革新的なアイデアで市場を開拓し、短期で急成長をする企業であるスタートアップにとっては、知的財産の保護が重要な意味を持ちます。アイデアの重要な部分が流出すると、せっかく自社が開拓した市場が他社に奪われかねないためです。

スタートアップは、一時的に赤字を計上し,その後収益化する段階において短期間で大きく売上げを伸ばす事業計画を描く点で、一般的な中小企業とは異なります。赤字を出しながら事業連携によってやっと売上げが立つことが多いため、事業連携の際には不利な条件でも契約せざるを得ない状況に陥りやすくなります。

スタートアップの取引慣行に関する実態調査報告書(令和2年11月公正取引委員会)から引用

創業10年以内であること,非上場であることなどを条件に,公正取引委員会が、成長産業領域において,革新的な事業活動を行っている企業に実態調査を行っています。その調査では、連携事業者等から納得できない行為を受けたことがあるスタートアップが、約17%に上ることが分かりました(以下参照)。

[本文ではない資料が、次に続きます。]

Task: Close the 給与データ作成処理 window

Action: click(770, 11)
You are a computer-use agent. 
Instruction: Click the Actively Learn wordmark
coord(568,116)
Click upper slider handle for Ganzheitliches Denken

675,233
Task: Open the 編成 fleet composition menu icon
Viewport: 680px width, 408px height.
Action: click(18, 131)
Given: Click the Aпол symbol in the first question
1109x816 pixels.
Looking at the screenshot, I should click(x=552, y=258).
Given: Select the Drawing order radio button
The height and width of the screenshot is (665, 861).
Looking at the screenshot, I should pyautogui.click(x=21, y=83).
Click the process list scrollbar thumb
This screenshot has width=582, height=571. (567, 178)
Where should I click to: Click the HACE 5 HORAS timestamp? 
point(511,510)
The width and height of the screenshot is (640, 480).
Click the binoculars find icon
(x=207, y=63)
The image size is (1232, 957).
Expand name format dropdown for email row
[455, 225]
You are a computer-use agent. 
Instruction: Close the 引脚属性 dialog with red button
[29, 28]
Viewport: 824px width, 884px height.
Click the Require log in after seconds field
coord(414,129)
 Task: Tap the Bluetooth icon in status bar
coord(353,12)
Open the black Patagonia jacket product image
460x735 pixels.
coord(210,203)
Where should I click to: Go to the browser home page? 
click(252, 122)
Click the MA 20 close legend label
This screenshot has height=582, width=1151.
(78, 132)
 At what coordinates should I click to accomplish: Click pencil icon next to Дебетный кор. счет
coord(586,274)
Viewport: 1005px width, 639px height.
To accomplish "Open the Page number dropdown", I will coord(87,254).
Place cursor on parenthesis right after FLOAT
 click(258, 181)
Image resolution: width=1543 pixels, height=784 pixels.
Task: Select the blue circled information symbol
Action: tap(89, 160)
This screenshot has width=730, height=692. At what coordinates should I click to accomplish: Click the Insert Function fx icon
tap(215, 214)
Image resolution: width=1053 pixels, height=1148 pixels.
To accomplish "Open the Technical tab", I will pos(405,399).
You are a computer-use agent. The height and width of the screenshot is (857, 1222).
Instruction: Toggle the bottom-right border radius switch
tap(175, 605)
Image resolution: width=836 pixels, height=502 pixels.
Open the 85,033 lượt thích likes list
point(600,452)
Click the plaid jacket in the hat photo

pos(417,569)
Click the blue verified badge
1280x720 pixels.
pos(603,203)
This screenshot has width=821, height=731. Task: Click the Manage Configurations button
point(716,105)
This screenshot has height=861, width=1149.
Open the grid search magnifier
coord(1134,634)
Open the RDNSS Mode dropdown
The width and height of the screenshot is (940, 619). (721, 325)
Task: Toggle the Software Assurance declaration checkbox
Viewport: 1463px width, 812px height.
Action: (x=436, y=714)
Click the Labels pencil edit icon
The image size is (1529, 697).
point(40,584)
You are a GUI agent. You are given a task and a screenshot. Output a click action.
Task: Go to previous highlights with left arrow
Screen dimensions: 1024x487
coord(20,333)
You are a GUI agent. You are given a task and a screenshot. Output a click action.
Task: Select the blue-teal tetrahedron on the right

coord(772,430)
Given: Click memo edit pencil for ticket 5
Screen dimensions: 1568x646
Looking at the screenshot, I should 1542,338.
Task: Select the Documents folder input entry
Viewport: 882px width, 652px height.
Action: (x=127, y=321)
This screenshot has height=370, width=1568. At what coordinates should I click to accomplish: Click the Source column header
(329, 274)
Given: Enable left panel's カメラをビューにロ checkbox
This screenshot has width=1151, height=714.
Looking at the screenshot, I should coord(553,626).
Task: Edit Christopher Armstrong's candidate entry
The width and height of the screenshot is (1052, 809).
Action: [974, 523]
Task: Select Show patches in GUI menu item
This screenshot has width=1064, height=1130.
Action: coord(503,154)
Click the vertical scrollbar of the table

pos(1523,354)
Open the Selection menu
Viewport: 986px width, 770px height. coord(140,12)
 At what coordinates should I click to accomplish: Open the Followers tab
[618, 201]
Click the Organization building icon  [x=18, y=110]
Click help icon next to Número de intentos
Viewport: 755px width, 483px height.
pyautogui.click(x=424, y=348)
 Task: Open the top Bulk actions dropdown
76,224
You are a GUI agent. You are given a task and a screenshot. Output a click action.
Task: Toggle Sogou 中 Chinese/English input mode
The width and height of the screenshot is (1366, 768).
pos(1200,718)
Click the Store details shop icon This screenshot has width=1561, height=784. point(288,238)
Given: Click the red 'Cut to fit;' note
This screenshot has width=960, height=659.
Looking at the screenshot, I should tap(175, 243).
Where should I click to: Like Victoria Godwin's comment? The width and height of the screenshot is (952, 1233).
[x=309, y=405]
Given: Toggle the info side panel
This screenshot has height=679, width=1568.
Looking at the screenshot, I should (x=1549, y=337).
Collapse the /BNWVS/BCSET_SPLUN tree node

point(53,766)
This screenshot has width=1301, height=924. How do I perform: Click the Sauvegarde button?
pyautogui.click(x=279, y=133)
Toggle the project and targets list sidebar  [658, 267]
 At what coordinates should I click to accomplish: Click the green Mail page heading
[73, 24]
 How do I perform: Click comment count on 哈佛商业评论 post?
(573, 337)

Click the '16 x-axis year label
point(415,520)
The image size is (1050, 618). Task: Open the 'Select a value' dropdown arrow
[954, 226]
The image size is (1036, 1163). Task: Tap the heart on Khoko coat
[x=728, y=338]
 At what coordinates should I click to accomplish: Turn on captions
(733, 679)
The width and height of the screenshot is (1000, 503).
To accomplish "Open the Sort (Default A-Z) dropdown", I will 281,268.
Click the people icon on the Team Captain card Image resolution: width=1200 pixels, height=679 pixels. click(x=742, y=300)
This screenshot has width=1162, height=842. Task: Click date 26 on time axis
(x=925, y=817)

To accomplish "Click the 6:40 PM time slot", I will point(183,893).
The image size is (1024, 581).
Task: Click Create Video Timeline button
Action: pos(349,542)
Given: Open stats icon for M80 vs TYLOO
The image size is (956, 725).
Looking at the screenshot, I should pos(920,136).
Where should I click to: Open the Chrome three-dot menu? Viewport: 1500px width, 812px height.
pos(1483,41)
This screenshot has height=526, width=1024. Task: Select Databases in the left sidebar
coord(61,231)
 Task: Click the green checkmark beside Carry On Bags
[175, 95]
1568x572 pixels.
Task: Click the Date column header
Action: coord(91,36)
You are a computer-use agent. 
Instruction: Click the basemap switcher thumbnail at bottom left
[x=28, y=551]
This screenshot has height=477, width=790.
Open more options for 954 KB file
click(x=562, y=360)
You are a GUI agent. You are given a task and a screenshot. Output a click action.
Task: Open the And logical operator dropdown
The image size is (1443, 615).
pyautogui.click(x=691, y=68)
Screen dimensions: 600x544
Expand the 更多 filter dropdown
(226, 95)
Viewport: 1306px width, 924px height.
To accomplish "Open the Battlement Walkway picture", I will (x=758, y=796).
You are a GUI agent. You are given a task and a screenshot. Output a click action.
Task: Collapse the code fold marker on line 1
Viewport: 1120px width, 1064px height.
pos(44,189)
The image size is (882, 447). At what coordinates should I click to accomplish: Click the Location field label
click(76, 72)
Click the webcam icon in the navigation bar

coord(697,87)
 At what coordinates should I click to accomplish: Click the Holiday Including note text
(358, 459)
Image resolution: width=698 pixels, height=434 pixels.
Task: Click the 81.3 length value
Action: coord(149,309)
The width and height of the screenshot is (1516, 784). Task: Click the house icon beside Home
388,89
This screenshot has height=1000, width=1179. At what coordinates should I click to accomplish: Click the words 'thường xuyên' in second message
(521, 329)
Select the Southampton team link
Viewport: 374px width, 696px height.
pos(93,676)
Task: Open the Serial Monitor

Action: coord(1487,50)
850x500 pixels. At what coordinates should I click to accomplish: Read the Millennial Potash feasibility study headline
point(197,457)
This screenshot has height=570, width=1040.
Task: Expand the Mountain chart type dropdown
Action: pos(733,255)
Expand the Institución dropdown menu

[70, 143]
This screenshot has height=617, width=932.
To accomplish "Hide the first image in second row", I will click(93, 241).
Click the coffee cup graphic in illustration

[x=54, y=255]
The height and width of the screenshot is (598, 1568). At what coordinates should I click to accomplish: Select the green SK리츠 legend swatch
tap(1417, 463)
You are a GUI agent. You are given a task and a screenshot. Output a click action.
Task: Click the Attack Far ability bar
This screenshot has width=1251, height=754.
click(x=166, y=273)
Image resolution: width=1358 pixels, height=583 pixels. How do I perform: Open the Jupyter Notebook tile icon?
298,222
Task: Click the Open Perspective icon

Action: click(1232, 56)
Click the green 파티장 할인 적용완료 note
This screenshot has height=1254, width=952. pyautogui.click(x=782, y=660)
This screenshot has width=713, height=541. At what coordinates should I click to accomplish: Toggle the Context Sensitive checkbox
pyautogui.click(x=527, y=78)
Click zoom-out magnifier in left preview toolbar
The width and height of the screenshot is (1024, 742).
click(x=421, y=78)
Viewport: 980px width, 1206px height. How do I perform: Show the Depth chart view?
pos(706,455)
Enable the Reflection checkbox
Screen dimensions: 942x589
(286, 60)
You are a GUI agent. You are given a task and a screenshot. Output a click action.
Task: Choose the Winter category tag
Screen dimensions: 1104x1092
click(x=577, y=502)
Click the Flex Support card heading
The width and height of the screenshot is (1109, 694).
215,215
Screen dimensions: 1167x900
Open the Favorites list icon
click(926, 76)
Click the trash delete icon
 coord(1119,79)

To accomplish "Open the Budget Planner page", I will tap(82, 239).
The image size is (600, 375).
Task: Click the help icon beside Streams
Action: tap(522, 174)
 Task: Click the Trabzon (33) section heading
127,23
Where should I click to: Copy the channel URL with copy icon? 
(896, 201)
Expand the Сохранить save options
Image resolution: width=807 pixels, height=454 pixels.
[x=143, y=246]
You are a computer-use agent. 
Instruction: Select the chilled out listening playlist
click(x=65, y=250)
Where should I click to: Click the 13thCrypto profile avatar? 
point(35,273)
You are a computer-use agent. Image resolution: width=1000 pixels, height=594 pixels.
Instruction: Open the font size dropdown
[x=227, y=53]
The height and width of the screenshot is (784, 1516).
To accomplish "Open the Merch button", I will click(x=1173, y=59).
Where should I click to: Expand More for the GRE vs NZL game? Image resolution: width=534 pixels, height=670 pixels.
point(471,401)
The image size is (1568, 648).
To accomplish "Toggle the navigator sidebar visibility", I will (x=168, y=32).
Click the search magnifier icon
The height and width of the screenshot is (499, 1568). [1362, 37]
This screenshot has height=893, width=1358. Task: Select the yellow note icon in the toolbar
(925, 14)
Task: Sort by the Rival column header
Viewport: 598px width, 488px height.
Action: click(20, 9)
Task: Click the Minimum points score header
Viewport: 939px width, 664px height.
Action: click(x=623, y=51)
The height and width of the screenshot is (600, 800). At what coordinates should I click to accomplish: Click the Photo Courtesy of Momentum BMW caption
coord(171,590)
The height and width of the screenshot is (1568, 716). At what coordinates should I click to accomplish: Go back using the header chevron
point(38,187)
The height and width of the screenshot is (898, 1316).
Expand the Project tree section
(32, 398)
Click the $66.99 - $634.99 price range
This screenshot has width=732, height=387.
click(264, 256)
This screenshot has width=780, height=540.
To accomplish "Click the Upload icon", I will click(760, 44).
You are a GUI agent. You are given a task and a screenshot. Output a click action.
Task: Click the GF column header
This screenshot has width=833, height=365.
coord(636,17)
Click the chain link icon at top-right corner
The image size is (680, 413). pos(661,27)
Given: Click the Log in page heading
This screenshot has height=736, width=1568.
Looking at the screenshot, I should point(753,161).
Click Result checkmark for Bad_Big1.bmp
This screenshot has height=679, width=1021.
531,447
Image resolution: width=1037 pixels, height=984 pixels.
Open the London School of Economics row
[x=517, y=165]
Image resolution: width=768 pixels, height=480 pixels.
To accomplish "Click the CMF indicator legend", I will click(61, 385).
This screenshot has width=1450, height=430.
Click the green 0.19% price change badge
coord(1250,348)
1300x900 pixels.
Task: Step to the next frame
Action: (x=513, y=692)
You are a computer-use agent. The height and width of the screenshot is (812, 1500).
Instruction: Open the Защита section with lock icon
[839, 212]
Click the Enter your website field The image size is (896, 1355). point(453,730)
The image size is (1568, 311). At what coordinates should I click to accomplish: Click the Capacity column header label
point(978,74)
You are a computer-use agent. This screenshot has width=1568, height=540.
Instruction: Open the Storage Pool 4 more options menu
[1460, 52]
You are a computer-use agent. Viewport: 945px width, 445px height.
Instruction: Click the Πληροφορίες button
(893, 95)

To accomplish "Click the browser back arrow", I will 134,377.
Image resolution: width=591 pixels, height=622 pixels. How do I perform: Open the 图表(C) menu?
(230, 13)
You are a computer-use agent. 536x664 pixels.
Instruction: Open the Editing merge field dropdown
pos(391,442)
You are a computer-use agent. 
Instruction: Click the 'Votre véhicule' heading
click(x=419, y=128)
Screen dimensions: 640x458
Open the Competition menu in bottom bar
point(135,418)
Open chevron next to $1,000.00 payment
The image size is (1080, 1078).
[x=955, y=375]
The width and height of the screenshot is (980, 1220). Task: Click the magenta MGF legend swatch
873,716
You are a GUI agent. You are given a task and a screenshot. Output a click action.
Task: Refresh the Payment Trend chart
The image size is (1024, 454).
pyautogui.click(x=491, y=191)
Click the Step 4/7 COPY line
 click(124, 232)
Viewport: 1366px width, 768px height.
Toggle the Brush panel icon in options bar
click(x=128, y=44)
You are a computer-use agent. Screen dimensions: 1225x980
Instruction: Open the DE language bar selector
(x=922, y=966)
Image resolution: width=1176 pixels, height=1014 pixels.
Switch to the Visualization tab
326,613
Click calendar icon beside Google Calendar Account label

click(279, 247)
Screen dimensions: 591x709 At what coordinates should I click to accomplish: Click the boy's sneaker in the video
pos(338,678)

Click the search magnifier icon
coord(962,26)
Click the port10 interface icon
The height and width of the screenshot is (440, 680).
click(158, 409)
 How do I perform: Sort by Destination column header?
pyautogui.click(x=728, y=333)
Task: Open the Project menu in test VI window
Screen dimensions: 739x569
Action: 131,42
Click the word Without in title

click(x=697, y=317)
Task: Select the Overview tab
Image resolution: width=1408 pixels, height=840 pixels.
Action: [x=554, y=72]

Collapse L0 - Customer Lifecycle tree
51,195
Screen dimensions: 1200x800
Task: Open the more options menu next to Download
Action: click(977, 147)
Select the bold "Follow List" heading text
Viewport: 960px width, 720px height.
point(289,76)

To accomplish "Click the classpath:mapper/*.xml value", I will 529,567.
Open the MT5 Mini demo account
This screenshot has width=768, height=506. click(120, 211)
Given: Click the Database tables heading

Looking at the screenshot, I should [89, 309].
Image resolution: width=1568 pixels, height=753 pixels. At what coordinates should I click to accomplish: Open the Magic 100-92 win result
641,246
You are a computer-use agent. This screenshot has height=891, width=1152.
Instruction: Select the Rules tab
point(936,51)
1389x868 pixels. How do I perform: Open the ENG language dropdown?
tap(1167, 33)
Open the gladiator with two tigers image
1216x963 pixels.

(令和2年11月27日)スタートアップの取引慣行に関する実態調査について(最終報告)
https://www.jftc.go.jp/houdou/pressrelease/2020/nov/201127pressrelease.html

その中には、不利なNDA、知的財産権を一方的に帰属させる共同開発契約を要請されたり、ライセンスの無償提供を要請されたり、知的財産に関して優先的地位の濫用に該当しうる例があると報告されています。公正取引委員会は、「独占禁止法違反行為に対しては厳正に対処していく」と述べており、連携事業者側にとっても不公正な契約を放置することは大きなリスクです。スタートアップやその連携事業者は、ぜひ上記の調査報告などをご参照いただき、公正な契約を結ぶことにご注意ください(白川洋一)。